The news about the war between Russia and Ukraine is raising a lot of questions for our members and insured parties. Based on Article 33 of the Class 1 Insured Risks, liabilities or costs or expenditure arising from or caused by war risks may be excluded from the cover. We therefore recommend avoiding the Black Sea ports of both Ukraine and Russia for the time being if possible.
But what if specific plans and agreements have already been made to sail those ports? Do the agreements signed leave possibilities for refusing a trip, for example? In this article, we would like to bring some general clauses to your attention:
1. War risks clauses
We recommend that a war risks clause should be included by default that sets out the obligations on both sides concerning war risks. We advise explicitly incorporating the terms of the chartering contract on bills of lading issued for a cargo and (if possible) explicitly stating the war risks clause on the bill of lading. BIMCO currently recommends using the CONWARTIME 2013 and VOYWAR 2013 clauses, although other (and outdated) clauses are also in circulation. We recommend using the latest version of the BIMCO clauses and checking their content carefully because of the legal implications of the various clauses. GENCON 1994, for example, still refers to the VOYWAR 1993.

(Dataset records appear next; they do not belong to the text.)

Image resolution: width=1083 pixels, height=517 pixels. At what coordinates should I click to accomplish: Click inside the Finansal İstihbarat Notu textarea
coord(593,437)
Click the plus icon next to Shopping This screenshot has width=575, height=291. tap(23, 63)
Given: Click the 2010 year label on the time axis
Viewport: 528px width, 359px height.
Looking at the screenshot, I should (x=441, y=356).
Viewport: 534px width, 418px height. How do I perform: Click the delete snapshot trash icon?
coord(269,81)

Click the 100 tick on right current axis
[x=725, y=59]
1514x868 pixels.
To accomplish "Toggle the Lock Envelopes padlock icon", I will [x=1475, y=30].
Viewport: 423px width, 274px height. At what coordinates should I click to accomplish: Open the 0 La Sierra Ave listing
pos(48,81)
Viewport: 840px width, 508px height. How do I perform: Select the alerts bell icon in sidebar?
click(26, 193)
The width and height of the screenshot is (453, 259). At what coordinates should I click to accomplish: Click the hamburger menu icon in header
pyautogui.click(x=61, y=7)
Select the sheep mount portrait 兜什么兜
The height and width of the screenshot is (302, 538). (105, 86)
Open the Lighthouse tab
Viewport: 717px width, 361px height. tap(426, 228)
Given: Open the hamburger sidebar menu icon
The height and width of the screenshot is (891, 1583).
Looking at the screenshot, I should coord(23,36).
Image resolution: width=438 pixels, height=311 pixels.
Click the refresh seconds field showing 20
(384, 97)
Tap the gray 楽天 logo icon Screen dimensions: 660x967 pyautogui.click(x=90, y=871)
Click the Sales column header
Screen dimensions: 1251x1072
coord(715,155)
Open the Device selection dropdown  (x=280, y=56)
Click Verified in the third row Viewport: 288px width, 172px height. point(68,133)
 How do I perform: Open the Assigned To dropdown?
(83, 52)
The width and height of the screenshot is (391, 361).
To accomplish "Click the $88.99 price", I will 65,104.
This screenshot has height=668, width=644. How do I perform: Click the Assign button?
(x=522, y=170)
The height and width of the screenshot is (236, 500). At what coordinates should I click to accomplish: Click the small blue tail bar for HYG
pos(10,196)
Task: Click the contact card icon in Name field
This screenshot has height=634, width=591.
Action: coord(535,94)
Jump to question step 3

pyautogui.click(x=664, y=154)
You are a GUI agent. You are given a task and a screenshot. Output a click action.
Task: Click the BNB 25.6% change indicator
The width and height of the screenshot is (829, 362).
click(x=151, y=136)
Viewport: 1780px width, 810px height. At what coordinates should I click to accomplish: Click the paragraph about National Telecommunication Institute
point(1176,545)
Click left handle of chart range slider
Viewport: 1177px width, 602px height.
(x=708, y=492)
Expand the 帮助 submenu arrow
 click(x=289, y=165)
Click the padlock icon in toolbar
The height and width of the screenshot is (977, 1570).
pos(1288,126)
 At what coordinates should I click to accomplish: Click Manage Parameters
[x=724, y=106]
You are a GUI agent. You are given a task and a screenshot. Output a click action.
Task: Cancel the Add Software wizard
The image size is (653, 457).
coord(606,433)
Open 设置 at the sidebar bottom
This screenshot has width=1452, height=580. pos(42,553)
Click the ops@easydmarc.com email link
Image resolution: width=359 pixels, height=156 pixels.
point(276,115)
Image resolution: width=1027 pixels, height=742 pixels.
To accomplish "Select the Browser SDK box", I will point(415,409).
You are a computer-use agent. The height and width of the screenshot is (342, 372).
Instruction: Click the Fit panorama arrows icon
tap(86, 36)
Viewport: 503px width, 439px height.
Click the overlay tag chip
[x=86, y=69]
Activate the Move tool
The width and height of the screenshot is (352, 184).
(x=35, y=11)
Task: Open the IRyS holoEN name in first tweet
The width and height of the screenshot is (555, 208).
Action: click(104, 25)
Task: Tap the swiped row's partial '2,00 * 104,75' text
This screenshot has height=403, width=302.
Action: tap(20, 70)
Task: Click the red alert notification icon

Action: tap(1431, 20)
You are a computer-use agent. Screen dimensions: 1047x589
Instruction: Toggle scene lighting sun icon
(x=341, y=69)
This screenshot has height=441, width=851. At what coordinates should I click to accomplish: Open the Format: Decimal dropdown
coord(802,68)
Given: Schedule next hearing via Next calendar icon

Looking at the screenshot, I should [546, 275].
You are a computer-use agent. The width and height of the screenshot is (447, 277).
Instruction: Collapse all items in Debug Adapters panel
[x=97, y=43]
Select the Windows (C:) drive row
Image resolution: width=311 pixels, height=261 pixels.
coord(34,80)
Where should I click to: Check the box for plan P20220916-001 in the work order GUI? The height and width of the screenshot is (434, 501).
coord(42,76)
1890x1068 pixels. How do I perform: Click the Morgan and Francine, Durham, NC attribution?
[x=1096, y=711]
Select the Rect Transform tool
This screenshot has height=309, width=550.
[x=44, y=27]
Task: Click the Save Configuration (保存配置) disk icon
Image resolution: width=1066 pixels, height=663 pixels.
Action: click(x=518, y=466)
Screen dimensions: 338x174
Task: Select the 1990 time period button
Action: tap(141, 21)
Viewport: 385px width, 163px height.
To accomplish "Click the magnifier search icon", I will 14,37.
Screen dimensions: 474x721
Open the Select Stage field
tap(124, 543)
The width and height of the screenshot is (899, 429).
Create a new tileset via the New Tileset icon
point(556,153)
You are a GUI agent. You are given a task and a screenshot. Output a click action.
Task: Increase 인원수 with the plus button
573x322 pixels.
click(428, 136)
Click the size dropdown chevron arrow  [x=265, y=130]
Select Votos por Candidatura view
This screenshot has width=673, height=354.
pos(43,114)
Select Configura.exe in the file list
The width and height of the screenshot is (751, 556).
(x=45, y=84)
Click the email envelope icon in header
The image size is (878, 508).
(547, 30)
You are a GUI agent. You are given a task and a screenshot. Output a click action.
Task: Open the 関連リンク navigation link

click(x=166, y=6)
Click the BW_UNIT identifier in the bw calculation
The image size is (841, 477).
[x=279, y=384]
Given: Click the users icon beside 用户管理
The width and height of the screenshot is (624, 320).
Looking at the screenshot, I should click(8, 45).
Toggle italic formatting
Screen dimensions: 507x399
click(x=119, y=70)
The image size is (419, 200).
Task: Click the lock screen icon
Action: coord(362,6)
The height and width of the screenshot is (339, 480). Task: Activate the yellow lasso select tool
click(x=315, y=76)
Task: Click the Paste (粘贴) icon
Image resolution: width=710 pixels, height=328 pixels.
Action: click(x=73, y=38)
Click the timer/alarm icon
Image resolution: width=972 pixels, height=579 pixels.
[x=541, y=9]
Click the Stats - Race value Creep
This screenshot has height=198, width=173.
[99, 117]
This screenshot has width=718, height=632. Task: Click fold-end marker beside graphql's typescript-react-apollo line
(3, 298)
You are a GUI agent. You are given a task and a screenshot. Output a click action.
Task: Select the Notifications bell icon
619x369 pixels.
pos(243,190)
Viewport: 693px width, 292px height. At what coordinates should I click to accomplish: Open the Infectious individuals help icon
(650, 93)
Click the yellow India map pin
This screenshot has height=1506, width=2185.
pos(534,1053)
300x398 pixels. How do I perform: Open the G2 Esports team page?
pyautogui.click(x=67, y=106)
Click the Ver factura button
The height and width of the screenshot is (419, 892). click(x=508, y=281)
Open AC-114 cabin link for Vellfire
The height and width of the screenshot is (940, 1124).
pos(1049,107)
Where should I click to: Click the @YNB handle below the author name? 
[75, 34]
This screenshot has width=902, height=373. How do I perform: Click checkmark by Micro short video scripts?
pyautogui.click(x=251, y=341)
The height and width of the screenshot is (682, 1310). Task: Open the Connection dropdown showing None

Using such a clause may give the master or owner the option of refusing a voyage if the ship would then be exposed to war risks. Proof will then be needed that there was a ‘realistic likelihood’ of the war risks; mere speculation is not sufficient. If this is the case, the master/or owner should inform the charterer and ask for revised sailing instructions. Additionally, the ship may have a contractual right to leave if it is already in a hazardous area.
2. Safe harbour clause
In addition to the war risks clause, there is also a discussion about safe harbours. The general sense is that it is the charterer’s responsibility to ensure that a ship sails to and returns from a safe port for loading/unloading without being exposed to exceptional hazards. This is therefore not only about the safety of the port but also about the safety of the route to it. It could be particularly relevant in the context of e.g. sailing through the Sea of Azov to reach a port there. If that safety is compromised, in the opinion of the master or operator, there is the option of refusing the order. This requires careful consideration, though: should it transpire that the port was safe, the refusal may be deemed unjustified and the shipping company held liable for the damages suffered by the charterer.
3. Force majeure clause
War risks may qualify as force majeure in certain cases. The burden of proof lies with the party seeking to rely on such a clause. The possibilities for invoking it will be limited if the risk was already known or should have been known when the contract was signed.
4. Trade limits clause
If a trade limits clause has been included about sailing to ‘war zones or war-like zones’ e.g. as determined by the Joint War Committee (JWC), it may be possible to refuse the charterer’s instructions as the Black Sea and the Sea of Azov are now designated as such.
5. Sanctions clause
Given the recent sanctions announced by the USA, UK and EU plus the expectation that they will be tightened further (see also our other articles on this subject), we advise including a sanctions clause and carrying out a sanctions check on the charterer, the cargo and parties with interests in the cargo for every voyage. We also recommend checking which banks are involved and whether payment of freight and charges is possible at all. Also consider payment of port fees and agents’ fees.